In 1936 the old hotel was becoming unsafe and it was demolished and the lumber used to construct the gym at Flora Macdonald College.
During the tenure of this hotel there were others in Red Springs including the Exchange Hotel owned by J. McC. Buie and later purchased by A.B. Pearsall and G.H. Hall. Mrs. Nellie Shooter, a very talented milliner, worked hard and in 1891 also built a hotel and added to it in 1894. Known as Hotel Red Springs it had an office, parlors and dining room as well as twenty-one guest rooms. It stood on the corner of Main Street and Third Avenue. She rented it out to several others over the years at times taking over the management of it herself. It closed sometime before 1908 when the Hotel Townsend was named Hotel Red Springs.

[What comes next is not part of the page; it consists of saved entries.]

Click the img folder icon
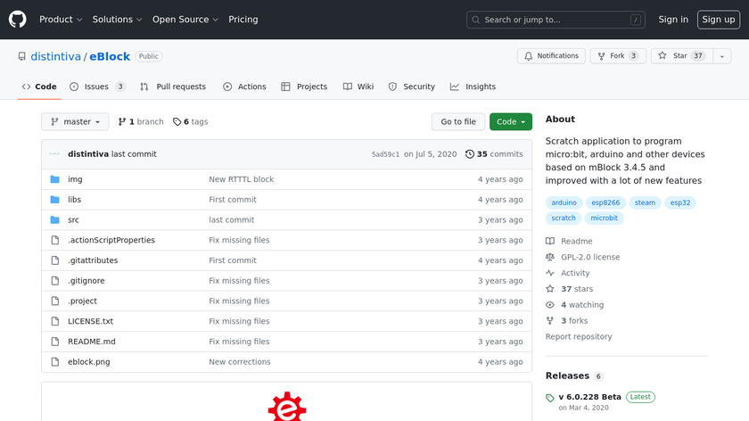This screenshot has width=749, height=421. coord(54,179)
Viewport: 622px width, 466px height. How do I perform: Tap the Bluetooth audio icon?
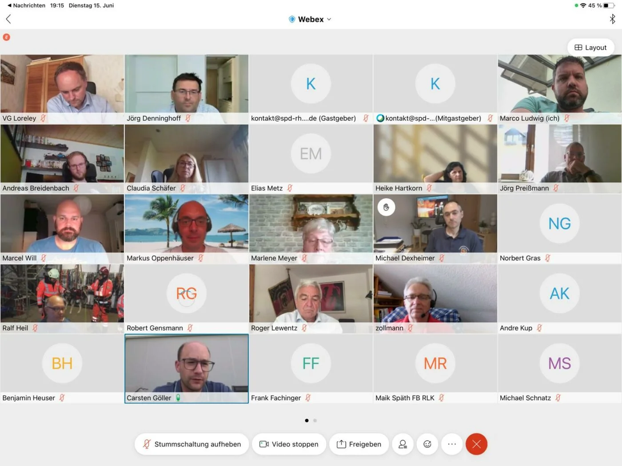[x=612, y=19]
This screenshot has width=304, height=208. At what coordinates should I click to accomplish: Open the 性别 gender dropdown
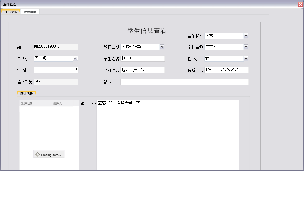pyautogui.click(x=246, y=58)
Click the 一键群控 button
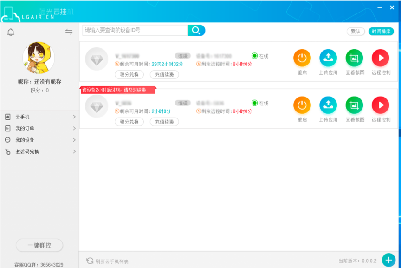 [x=39, y=245]
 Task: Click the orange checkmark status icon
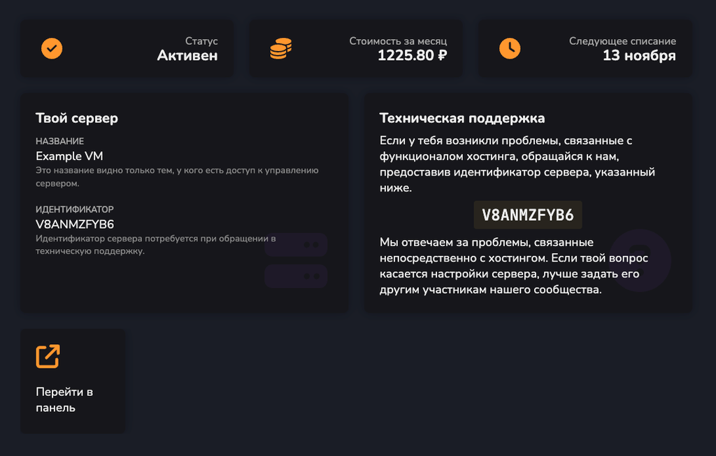pyautogui.click(x=52, y=48)
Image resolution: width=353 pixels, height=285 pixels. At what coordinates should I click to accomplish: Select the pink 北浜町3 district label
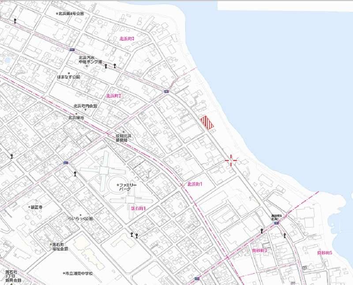[x=127, y=39]
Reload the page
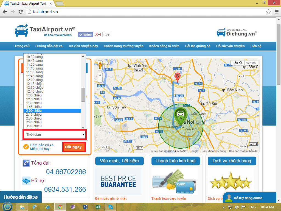The height and width of the screenshot is (211, 281). coord(21,12)
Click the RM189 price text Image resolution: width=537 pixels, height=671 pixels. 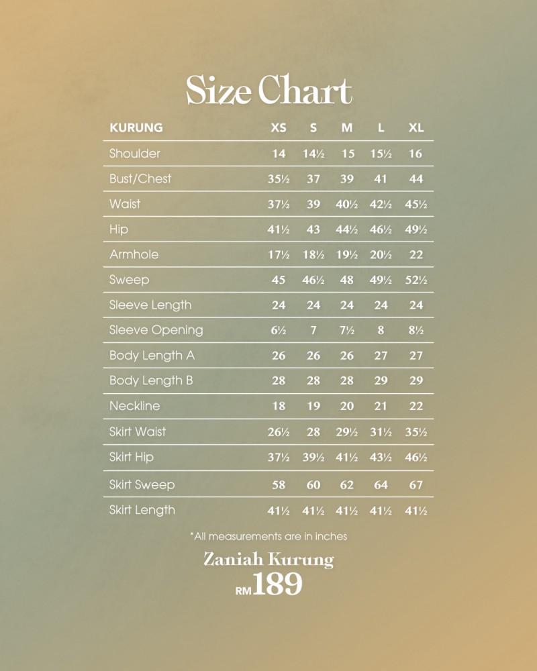pos(269,584)
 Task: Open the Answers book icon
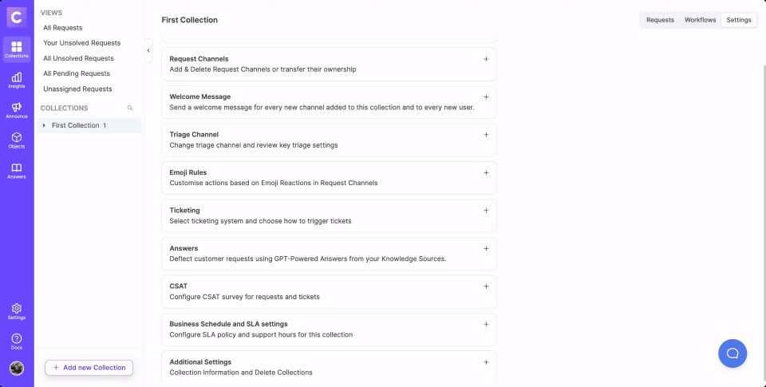click(x=17, y=171)
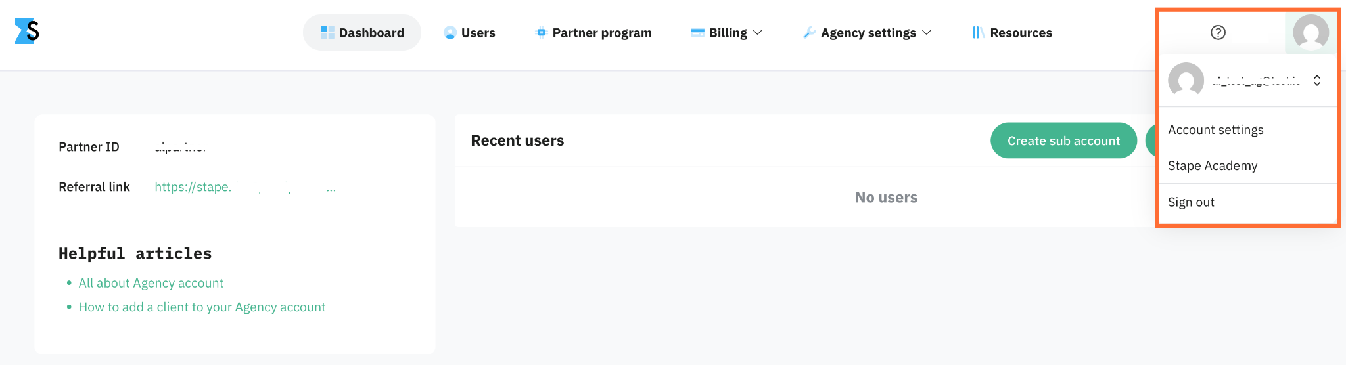Click the profile avatar in the top bar

pos(1311,32)
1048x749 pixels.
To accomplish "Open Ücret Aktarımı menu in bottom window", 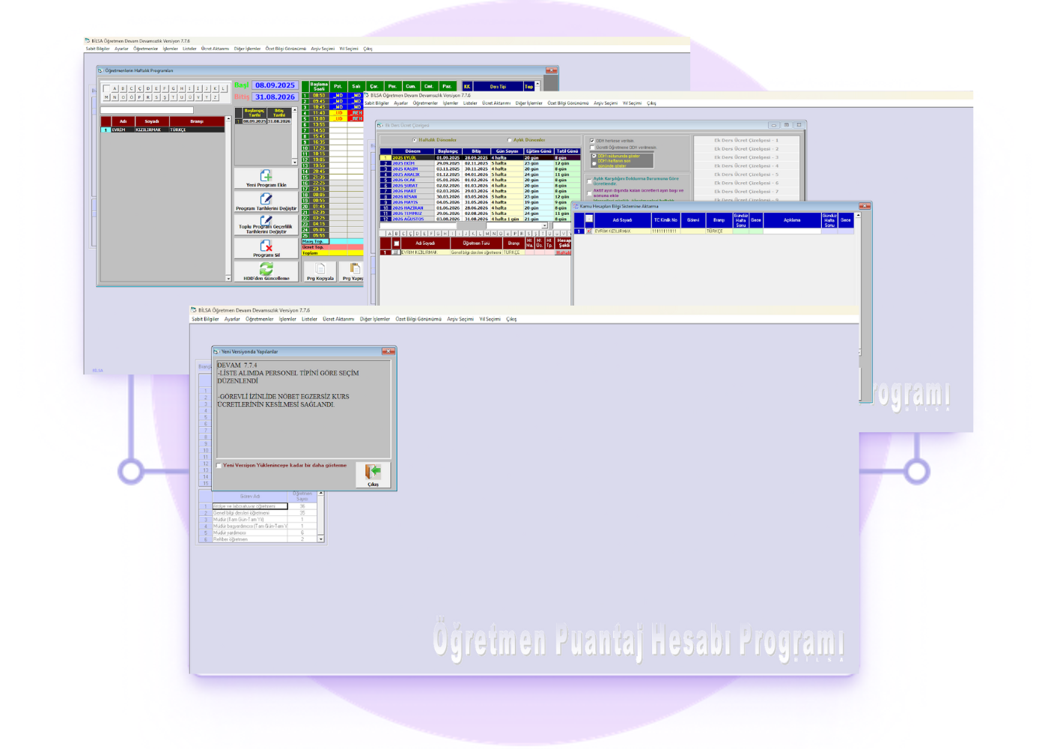I will click(338, 319).
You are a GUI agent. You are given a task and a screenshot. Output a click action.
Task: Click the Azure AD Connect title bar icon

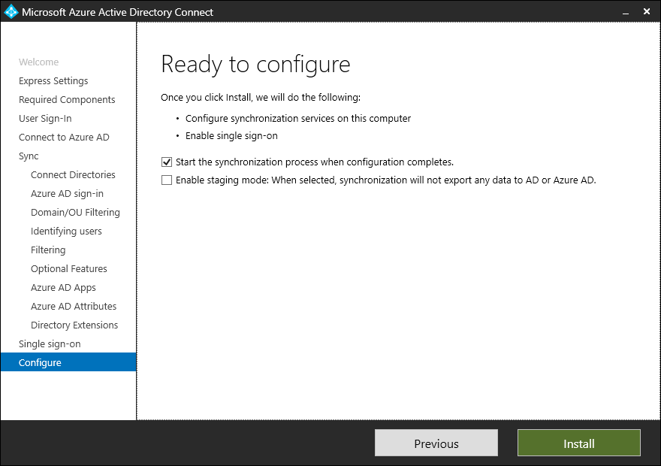pyautogui.click(x=11, y=12)
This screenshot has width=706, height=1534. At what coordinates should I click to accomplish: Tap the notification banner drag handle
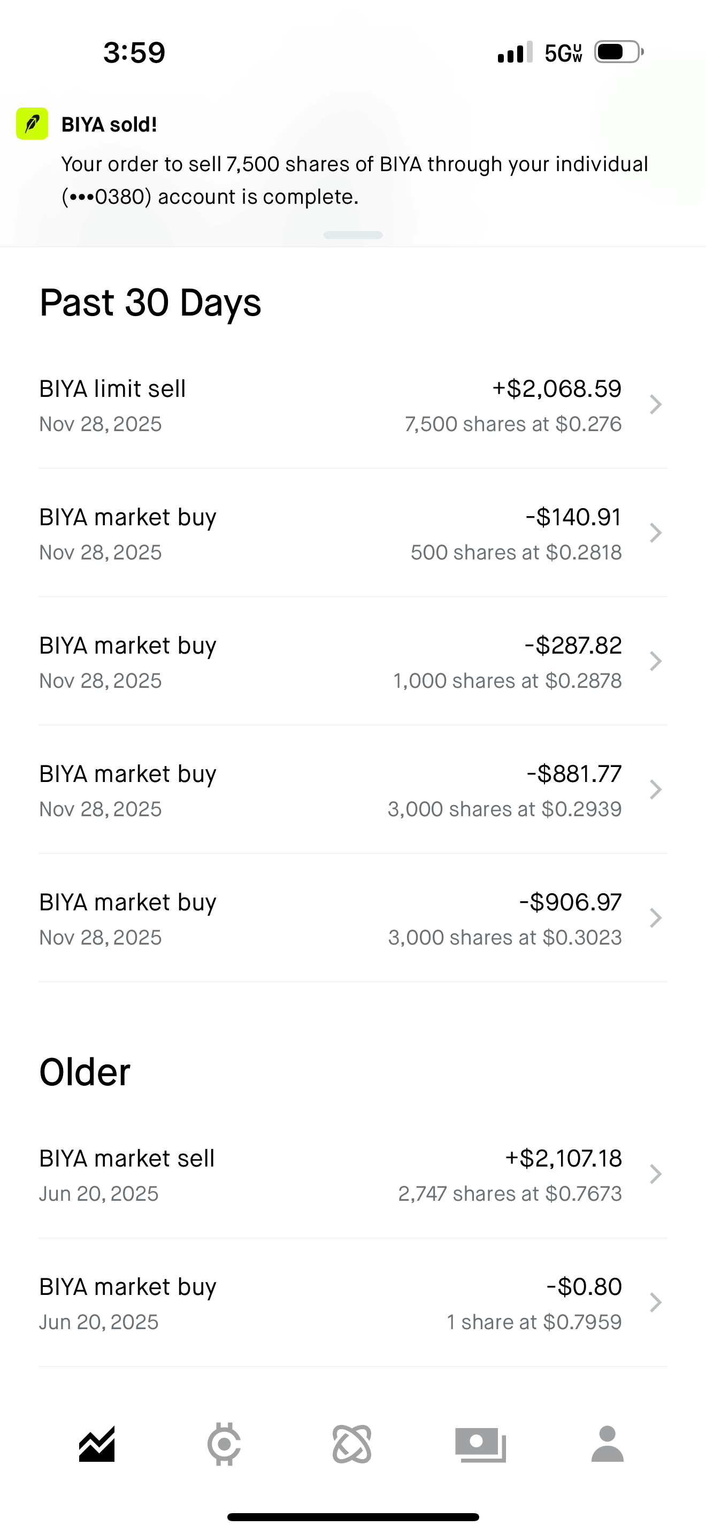pyautogui.click(x=353, y=235)
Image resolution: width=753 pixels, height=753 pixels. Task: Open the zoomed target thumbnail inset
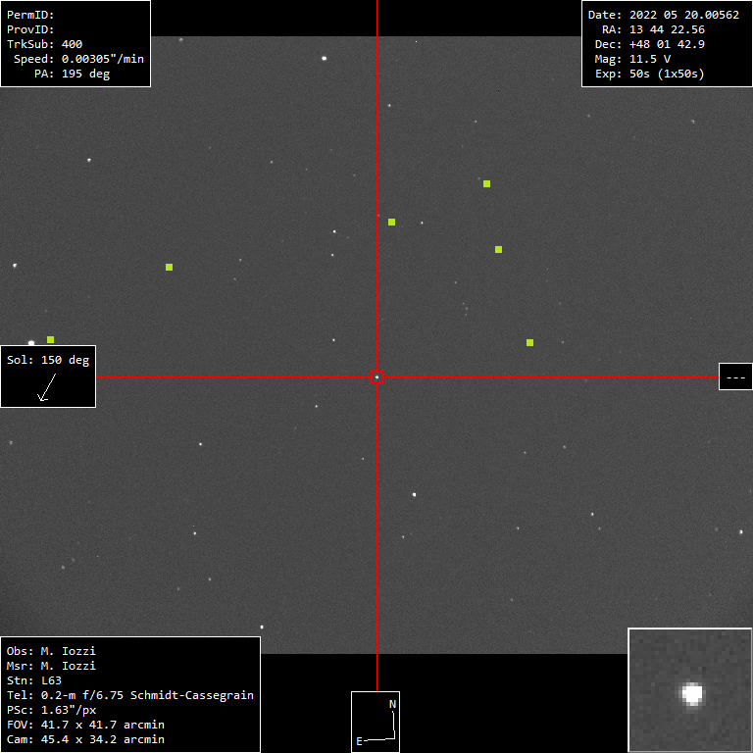coord(689,689)
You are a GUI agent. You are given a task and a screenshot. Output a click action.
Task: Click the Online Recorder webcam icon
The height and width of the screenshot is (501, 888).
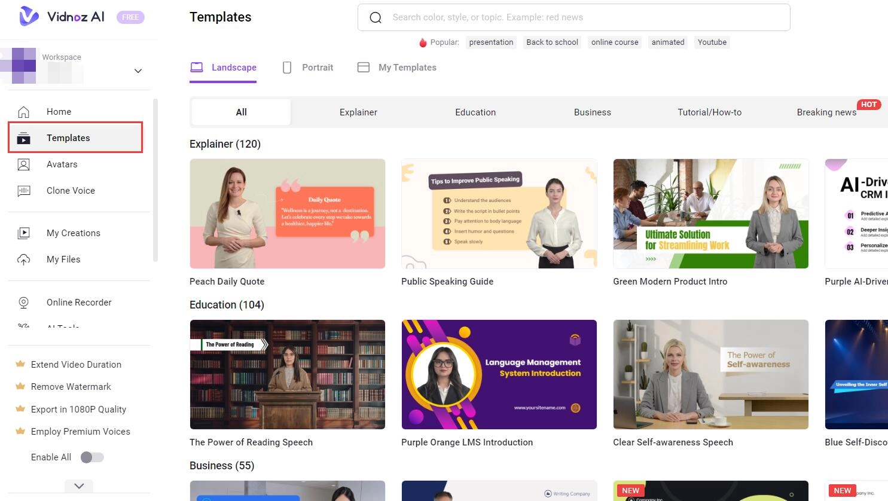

The hotels were not the only business to make money from the springs in March 1906 the Red Springs Bottling Works was opened by BW Townsend, Martin McKinnon and AB Pearsall. They produced carbonated water, high grade ginger ale and all kinds of soft drinks.
Red Springs reigned as the South’s Saratoga for almost 85 years and now only survives in yellowed newspapers, faded postcards and memories of older residents. You can still drive down Main Street and see one of the old spring sites covered with a shelter and marked with a sign.